For Namibia to trade locally, regionally and globally, it is a regulatory requirement for products produced or manufactured domestically to be of quality and also that the quantity and packaging standards meet international requirements.
Thus, trade minister Lucia Iipumbu last week tabled the new Metrology Bill for consideration and subsequently ratification by the August House. Metrology is the science of measurements and its applications include all theoretical and practical aspects of measurements.
“I wish to reiterate that metrology is of outmost importance in our daily lives as it reinforces quality in manufactured goods and processes through accurate and credible measurements and provides the basis for fair domestic and international trade,” said the trade minister as she motivated the Bill.
The new Bill seeks amongst others, to redress a widening gap on legal units of measurement in Namibian legislation, particularly on traceability and measuring equipment related to metrology such as consumer protection and conformity assessments.
Iipumbu explained that countries like Namibia draw up metrology laws based on national needs and the desire for regional and international harmonisation of metrology regulations. The Bill further attends to Namibia’s national quest to be in sync with its trading partners to foster market access and alleviate technical barriers to trade based on measurements.

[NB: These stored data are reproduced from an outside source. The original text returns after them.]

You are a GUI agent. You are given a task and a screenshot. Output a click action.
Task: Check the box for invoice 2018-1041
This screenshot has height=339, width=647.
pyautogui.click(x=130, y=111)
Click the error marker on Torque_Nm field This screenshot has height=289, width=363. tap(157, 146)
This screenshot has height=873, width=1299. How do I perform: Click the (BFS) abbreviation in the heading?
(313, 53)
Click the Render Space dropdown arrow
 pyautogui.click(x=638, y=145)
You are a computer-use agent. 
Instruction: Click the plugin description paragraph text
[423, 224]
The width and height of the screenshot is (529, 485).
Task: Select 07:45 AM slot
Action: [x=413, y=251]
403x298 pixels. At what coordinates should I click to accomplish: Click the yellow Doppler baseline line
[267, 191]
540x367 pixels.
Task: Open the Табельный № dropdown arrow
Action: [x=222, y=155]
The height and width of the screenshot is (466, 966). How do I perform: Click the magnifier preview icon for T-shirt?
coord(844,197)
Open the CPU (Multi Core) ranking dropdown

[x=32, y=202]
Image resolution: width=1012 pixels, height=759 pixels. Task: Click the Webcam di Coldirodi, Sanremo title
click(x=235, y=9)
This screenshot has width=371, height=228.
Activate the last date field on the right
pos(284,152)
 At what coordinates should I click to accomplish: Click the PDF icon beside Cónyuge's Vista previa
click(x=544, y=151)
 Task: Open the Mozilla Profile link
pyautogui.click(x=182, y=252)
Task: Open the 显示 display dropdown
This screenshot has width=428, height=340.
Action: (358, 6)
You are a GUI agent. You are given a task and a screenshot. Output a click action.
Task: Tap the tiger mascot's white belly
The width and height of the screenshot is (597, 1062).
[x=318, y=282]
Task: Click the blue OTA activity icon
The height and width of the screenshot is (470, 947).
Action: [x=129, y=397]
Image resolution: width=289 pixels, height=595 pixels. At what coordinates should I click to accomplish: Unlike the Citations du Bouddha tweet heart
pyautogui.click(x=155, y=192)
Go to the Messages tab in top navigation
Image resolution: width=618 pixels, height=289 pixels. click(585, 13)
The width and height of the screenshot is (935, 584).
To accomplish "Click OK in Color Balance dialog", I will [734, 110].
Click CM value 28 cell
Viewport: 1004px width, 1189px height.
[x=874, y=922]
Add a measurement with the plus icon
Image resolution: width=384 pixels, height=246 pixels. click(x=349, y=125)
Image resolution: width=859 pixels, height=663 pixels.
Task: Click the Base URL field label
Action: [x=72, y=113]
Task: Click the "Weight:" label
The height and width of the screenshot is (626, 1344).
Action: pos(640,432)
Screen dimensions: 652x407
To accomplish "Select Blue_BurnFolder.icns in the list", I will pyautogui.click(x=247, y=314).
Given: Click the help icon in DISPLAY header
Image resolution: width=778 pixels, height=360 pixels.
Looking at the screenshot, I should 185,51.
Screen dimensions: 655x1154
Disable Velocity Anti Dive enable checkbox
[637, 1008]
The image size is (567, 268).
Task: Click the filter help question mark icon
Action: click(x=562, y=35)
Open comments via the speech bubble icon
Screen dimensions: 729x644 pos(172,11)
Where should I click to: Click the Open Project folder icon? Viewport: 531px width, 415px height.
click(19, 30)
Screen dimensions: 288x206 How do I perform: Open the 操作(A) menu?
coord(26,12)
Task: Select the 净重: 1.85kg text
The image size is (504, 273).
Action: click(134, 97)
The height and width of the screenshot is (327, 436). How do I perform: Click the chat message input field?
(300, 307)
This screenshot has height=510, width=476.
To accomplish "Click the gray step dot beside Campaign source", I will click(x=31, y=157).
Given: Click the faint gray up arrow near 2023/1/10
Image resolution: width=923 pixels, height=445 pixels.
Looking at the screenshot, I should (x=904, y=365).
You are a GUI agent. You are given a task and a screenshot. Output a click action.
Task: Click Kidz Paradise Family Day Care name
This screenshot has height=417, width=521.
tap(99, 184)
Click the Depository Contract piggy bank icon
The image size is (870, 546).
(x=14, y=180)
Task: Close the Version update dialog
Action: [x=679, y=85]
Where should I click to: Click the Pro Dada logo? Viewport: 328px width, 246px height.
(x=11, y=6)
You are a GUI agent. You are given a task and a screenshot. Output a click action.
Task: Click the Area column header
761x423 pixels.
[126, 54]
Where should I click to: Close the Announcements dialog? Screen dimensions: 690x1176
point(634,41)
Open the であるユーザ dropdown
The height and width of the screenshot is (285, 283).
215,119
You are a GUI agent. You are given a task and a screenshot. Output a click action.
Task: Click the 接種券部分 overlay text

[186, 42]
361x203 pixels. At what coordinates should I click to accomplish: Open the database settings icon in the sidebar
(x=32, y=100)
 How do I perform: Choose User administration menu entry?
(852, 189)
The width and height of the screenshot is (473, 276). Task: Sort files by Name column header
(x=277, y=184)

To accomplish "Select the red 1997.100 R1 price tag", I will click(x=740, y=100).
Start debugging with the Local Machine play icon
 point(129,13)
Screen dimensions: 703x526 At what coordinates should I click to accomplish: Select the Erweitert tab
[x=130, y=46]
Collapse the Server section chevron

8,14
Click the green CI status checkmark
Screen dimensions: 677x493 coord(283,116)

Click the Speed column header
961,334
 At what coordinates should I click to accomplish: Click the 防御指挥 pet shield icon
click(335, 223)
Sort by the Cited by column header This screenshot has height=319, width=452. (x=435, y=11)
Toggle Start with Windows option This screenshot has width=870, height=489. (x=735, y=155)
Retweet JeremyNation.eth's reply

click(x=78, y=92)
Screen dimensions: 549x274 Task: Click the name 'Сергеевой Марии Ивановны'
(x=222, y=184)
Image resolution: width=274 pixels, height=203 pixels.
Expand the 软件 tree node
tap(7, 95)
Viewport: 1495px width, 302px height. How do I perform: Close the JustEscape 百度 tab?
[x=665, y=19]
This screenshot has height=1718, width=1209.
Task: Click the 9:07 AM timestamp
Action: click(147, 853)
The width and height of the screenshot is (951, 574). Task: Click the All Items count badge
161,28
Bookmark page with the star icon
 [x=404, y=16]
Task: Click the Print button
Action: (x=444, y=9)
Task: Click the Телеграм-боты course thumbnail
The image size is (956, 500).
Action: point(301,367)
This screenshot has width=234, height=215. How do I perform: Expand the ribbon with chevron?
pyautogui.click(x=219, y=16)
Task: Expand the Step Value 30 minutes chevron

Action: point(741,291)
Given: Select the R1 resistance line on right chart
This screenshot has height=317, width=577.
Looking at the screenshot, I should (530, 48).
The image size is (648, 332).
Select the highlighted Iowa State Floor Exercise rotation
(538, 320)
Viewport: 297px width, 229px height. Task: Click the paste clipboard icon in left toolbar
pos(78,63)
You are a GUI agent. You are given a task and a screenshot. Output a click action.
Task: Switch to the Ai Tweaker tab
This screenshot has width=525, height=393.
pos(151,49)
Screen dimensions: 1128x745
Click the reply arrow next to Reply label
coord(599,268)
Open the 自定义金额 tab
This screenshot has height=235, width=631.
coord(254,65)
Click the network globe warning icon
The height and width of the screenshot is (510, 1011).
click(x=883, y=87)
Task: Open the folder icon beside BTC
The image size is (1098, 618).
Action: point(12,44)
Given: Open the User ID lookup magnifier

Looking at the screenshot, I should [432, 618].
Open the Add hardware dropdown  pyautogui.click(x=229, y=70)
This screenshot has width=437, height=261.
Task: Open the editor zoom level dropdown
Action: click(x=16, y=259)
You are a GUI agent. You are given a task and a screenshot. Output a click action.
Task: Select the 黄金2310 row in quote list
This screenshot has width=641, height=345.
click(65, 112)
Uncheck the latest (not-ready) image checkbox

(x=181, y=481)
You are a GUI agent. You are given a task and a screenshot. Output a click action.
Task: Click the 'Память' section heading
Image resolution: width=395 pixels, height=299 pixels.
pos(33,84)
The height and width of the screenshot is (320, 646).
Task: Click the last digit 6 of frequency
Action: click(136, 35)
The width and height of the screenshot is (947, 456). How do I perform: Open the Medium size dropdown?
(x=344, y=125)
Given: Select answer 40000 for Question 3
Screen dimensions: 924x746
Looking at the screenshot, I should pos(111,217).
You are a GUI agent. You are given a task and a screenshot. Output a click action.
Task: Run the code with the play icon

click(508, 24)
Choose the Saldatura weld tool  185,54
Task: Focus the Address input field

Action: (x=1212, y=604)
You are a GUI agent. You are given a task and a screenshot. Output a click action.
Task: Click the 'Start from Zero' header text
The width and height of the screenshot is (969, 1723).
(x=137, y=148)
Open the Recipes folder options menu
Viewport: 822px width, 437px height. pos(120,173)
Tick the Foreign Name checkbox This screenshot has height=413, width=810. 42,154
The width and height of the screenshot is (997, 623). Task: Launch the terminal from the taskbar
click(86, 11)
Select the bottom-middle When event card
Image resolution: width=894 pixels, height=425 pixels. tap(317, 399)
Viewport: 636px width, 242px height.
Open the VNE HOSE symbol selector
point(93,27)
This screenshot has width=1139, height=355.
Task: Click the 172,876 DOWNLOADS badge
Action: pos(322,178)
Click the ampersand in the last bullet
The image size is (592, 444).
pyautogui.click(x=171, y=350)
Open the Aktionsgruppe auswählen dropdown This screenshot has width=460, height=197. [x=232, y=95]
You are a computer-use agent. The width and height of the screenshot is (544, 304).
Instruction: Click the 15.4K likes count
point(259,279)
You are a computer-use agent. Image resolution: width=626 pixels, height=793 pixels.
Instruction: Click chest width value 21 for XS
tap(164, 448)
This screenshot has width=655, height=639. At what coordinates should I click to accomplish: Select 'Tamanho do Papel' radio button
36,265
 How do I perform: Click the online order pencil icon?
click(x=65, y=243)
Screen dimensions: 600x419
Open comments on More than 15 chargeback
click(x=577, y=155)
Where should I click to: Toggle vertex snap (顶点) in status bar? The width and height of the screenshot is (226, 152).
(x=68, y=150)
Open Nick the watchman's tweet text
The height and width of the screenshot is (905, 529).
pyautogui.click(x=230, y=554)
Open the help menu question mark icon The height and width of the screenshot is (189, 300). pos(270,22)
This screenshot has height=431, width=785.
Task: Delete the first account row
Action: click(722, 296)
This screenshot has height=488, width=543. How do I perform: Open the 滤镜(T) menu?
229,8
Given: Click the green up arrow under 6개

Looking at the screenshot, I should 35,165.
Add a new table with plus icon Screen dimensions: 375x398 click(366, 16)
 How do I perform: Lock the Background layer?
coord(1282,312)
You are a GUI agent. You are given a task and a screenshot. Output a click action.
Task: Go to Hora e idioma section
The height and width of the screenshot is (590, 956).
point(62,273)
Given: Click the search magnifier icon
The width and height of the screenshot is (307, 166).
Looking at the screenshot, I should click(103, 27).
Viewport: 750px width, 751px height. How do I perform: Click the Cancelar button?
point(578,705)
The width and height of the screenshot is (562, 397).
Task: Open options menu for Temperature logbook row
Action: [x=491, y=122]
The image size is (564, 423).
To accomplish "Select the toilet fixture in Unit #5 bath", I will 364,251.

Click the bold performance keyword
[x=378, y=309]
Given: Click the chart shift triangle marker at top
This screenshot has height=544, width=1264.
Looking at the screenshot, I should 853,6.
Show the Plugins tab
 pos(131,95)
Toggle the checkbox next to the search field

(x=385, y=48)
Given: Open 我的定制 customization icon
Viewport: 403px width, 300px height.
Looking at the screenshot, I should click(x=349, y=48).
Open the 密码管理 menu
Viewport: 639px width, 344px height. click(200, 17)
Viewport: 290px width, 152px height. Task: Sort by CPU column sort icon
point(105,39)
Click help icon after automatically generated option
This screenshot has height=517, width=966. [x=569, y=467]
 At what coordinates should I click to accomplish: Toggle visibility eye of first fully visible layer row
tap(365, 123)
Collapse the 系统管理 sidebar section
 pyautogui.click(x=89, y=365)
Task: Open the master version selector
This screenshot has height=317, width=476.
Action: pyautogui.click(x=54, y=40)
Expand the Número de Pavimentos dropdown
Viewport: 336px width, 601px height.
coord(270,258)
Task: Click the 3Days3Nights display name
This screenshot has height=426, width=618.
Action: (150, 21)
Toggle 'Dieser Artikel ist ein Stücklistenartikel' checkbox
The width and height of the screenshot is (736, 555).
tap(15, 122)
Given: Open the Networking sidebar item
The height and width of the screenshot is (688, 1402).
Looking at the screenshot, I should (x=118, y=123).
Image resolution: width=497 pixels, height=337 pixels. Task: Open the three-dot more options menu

According to the minister, the adoption and implementation of the revised Trade Metrology Act will undoubtedly serve as a catalyst for economic emancipation and appreciation of the quality culture amongst Namibian society, including consumer protection.
“The Bill will certainly guarantee reduced disputation and transaction costs, as well as the control and reduction in fraud incidences. State organs such as the newly established Namibia Revenue Agency will also benefit from this amendment, as the Bill creates a legal framework for full collection of taxes, fees, rates, and tolls where applicable,” stated Iipumbu.
The application of accurate and precise measurements ensures fair and acceptable trade among trading partners and also upholds that the once tested principles are accepted everywhere.
The minister further noted it is on this basis that national technical regulations were adopted by government to ensure both producers and consumers at national and international levels are protected against unfair trading practices, the absence of which would have led to technical barriers to trade.
The new Metrology Bill being tabled repeals and supersedes the Trade Metrology Act of 1973 and the 2005 Trade Metrology Amendment Act.
The need to revise the Trade Metrology Act of 1973 and the 2005 amendments stem from the repeal of the 1973 Metrology Act, which focused primarily on trade related activities with emphasis on the application of accurate and precise measurements in trade transactions.
Simply put, Iipumbu explained the new legislation ensures, for example, that a measuring instrument such as a weighing scale provides correct reading so that “if one buys a kilo of maize, one gets a kilo of maize”.